> **Aim of the task**
The entries below are to be duplicated exactly, with nothing left out.

[Records from a collection]
■ ■ ■ ■ ■ ■ ■
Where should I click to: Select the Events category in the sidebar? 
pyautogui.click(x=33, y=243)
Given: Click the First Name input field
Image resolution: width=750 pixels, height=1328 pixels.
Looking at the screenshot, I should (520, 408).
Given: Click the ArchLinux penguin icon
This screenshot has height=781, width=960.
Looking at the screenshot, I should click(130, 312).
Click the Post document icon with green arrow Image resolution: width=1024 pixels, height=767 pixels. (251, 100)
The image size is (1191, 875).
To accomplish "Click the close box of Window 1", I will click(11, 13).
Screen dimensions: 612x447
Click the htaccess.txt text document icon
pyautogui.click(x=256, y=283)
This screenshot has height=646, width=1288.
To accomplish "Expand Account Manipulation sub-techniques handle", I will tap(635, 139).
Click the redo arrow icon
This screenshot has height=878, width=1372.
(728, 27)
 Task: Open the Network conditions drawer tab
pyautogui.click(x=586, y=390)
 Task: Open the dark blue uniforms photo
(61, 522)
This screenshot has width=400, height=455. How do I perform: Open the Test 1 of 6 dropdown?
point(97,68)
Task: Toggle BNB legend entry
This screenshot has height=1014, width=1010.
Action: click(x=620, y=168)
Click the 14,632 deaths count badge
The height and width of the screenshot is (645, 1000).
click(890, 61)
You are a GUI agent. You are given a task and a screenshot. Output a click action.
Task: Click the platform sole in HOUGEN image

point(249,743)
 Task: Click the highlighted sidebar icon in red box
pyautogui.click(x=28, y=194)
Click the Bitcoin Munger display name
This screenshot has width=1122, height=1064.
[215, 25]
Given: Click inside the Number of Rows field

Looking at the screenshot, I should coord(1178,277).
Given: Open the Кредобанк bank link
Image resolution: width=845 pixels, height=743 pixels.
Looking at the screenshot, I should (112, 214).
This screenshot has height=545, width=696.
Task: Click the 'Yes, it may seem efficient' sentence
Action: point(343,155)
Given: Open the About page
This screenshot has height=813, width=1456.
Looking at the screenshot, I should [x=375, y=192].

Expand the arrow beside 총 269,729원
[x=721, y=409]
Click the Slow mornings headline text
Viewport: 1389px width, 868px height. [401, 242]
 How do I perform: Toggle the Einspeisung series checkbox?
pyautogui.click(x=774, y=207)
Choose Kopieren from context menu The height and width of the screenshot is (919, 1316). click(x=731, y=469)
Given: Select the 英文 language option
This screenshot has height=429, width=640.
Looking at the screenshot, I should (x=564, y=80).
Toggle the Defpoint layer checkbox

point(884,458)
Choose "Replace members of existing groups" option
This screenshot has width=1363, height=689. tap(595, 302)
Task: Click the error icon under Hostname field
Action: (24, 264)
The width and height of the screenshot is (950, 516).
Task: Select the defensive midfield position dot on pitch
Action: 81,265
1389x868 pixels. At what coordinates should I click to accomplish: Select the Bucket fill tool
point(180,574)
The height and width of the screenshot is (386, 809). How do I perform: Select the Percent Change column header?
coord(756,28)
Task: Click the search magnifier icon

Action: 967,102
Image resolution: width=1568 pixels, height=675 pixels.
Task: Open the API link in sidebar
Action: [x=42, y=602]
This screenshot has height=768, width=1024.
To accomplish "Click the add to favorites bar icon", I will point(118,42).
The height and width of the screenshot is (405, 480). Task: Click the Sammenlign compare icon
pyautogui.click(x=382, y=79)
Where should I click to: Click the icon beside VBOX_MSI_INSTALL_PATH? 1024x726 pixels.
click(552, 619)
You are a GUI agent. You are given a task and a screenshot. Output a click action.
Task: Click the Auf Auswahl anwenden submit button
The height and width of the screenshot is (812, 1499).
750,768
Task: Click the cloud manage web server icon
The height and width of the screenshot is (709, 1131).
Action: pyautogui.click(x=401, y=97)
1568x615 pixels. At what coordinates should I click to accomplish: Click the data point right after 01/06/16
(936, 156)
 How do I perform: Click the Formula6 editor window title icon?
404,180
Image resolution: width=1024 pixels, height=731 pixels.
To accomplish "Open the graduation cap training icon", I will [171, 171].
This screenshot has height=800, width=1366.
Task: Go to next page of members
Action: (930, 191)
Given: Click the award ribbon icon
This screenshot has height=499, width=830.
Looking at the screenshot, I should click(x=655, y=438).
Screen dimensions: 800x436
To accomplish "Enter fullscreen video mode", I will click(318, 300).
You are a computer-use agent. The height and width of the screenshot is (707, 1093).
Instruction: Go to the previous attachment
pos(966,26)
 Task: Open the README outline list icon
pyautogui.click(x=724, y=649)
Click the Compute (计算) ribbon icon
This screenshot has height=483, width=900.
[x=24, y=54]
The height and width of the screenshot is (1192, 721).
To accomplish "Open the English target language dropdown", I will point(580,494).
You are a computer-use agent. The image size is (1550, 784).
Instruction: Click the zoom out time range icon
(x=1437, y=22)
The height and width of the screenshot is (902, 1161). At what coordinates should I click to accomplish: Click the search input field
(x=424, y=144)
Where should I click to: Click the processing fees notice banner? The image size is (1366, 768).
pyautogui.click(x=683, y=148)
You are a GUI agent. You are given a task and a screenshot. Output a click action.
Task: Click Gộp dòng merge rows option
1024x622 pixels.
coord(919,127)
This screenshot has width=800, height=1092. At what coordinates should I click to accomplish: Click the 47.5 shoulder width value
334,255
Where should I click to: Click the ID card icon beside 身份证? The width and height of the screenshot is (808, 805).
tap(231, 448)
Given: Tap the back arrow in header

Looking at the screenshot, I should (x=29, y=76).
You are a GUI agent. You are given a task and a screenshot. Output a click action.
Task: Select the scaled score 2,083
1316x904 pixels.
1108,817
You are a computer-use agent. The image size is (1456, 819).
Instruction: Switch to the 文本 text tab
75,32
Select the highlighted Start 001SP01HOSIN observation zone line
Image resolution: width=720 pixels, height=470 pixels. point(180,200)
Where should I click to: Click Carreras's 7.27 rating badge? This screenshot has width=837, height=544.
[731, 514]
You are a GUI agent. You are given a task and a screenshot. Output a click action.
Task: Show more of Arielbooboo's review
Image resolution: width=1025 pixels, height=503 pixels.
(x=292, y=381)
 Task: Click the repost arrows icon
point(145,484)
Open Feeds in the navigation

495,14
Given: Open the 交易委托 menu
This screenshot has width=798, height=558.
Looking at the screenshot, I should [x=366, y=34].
■ ■ ■ ■ ■ ■ ■
> **Reply**
Where should I click to: Select the Events category in the sidebar? 
pyautogui.click(x=33, y=243)
Given: Click the First Name input field
Image resolution: width=750 pixels, height=1328 pixels.
Looking at the screenshot, I should (520, 408).
Given: Click the ArchLinux penguin icon
This screenshot has height=781, width=960.
Looking at the screenshot, I should click(130, 312).
Click the Post document icon with green arrow Image resolution: width=1024 pixels, height=767 pixels. (251, 100)
The image size is (1191, 875).
To accomplish "Click the close box of Window 1", I will click(11, 13).
Screen dimensions: 612x447
Click the htaccess.txt text document icon
pyautogui.click(x=256, y=283)
This screenshot has height=646, width=1288.
To accomplish "Expand Account Manipulation sub-techniques handle", I will tap(635, 139).
Click the redo arrow icon
This screenshot has height=878, width=1372.
(728, 27)
 Task: Open the Network conditions drawer tab
pyautogui.click(x=586, y=390)
 Task: Open the dark blue uniforms photo
(61, 522)
This screenshot has width=400, height=455. How do I perform: Open the Test 1 of 6 dropdown?
point(97,68)
Task: Toggle BNB legend entry
This screenshot has height=1014, width=1010.
Action: click(x=620, y=168)
Click the 14,632 deaths count badge
The height and width of the screenshot is (645, 1000).
click(890, 61)
You are a GUI agent. You are given a task and a screenshot. Output a click action.
Task: Click the platform sole in HOUGEN image

point(249,743)
 Task: Click the highlighted sidebar icon in red box
pyautogui.click(x=28, y=194)
Click the Bitcoin Munger display name
This screenshot has width=1122, height=1064.
[215, 25]
Given: Click inside the Number of Rows field

Looking at the screenshot, I should coord(1178,277).
Given: Open the Кредобанк bank link
Image resolution: width=845 pixels, height=743 pixels.
Looking at the screenshot, I should (112, 214).
This screenshot has height=545, width=696.
Task: Click the 'Yes, it may seem efficient' sentence
Action: point(343,155)
Given: Open the About page
This screenshot has height=813, width=1456.
Looking at the screenshot, I should [x=375, y=192].

Expand the arrow beside 총 269,729원
[x=721, y=409]
Click the Slow mornings headline text
Viewport: 1389px width, 868px height. [401, 242]
 How do I perform: Toggle the Einspeisung series checkbox?
pyautogui.click(x=774, y=207)
Choose Kopieren from context menu The height and width of the screenshot is (919, 1316). click(x=731, y=469)
Given: Select the 英文 language option
This screenshot has height=429, width=640.
Looking at the screenshot, I should (x=564, y=80).
Toggle the Defpoint layer checkbox

point(884,458)
Choose "Replace members of existing groups" option
This screenshot has width=1363, height=689. tap(595, 302)
Task: Click the error icon under Hostname field
Action: (24, 264)
The width and height of the screenshot is (950, 516).
Task: Select the defensive midfield position dot on pitch
Action: 81,265
1389x868 pixels. At what coordinates should I click to accomplish: Select the Bucket fill tool
point(180,574)
The height and width of the screenshot is (386, 809). How do I perform: Select the Percent Change column header?
coord(756,28)
Task: Click the search magnifier icon

Action: 967,102
Image resolution: width=1568 pixels, height=675 pixels.
Task: Open the API link in sidebar
Action: [x=42, y=602]
This screenshot has height=768, width=1024.
To accomplish "Click the add to favorites bar icon", I will point(118,42).
The height and width of the screenshot is (405, 480). Task: Click the Sammenlign compare icon
pyautogui.click(x=382, y=79)
Where should I click to: Click the icon beside VBOX_MSI_INSTALL_PATH? 1024x726 pixels.
click(552, 619)
You are a GUI agent. You are given a task and a screenshot. Output a click action.
Task: Click the Auf Auswahl anwenden submit button
The height and width of the screenshot is (812, 1499).
750,768
Task: Click the cloud manage web server icon
The height and width of the screenshot is (709, 1131).
Action: pyautogui.click(x=401, y=97)
1568x615 pixels. At what coordinates should I click to accomplish: Click the data point right after 01/06/16
(936, 156)
 How do I perform: Click the Formula6 editor window title icon?
404,180
Image resolution: width=1024 pixels, height=731 pixels.
To accomplish "Open the graduation cap training icon", I will [171, 171].
This screenshot has height=800, width=1366.
Task: Go to next page of members
Action: (930, 191)
Given: Click the award ribbon icon
This screenshot has height=499, width=830.
Looking at the screenshot, I should click(x=655, y=438).
Screen dimensions: 800x436
To accomplish "Enter fullscreen video mode", I will click(318, 300).
You are a computer-use agent. The height and width of the screenshot is (707, 1093).
Instruction: Go to the previous attachment
pos(966,26)
 Task: Open the README outline list icon
pyautogui.click(x=724, y=649)
Click the Compute (计算) ribbon icon
This screenshot has height=483, width=900.
[x=24, y=54]
The height and width of the screenshot is (1192, 721).
To accomplish "Open the English target language dropdown", I will point(580,494).
You are a computer-use agent. The image size is (1550, 784).
Instruction: Click the zoom out time range icon
(x=1437, y=22)
The height and width of the screenshot is (902, 1161). At what coordinates should I click to accomplish: Click the search input field
(x=424, y=144)
Where should I click to: Click the processing fees notice banner? The image size is (1366, 768).
pyautogui.click(x=683, y=148)
You are a GUI agent. You are given a task and a screenshot. Output a click action.
Task: Click Gộp dòng merge rows option
1024x622 pixels.
coord(919,127)
This screenshot has width=800, height=1092. At what coordinates should I click to accomplish: Click the 47.5 shoulder width value
334,255
Where should I click to: Click the ID card icon beside 身份证? The width and height of the screenshot is (808, 805).
tap(231, 448)
Given: Tap the back arrow in header

Looking at the screenshot, I should (x=29, y=76).
You are a GUI agent. You are given a task and a screenshot. Output a click action.
Task: Select the scaled score 2,083
1316x904 pixels.
1108,817
You are a computer-use agent. The image size is (1456, 819).
Instruction: Switch to the 文本 text tab
75,32
Select the highlighted Start 001SP01HOSIN observation zone line
Image resolution: width=720 pixels, height=470 pixels. point(180,200)
Where should I click to: Click Carreras's 7.27 rating badge? This screenshot has width=837, height=544.
[731, 514]
You are a GUI agent. You are given a task and a screenshot. Output a click action.
Task: Show more of Arielbooboo's review
Image resolution: width=1025 pixels, height=503 pixels.
(x=292, y=381)
 Task: Click the repost arrows icon
point(145,484)
Open Feeds in the navigation

495,14
Given: Open the 交易委托 menu
This screenshot has width=798, height=558.
Looking at the screenshot, I should [x=366, y=34].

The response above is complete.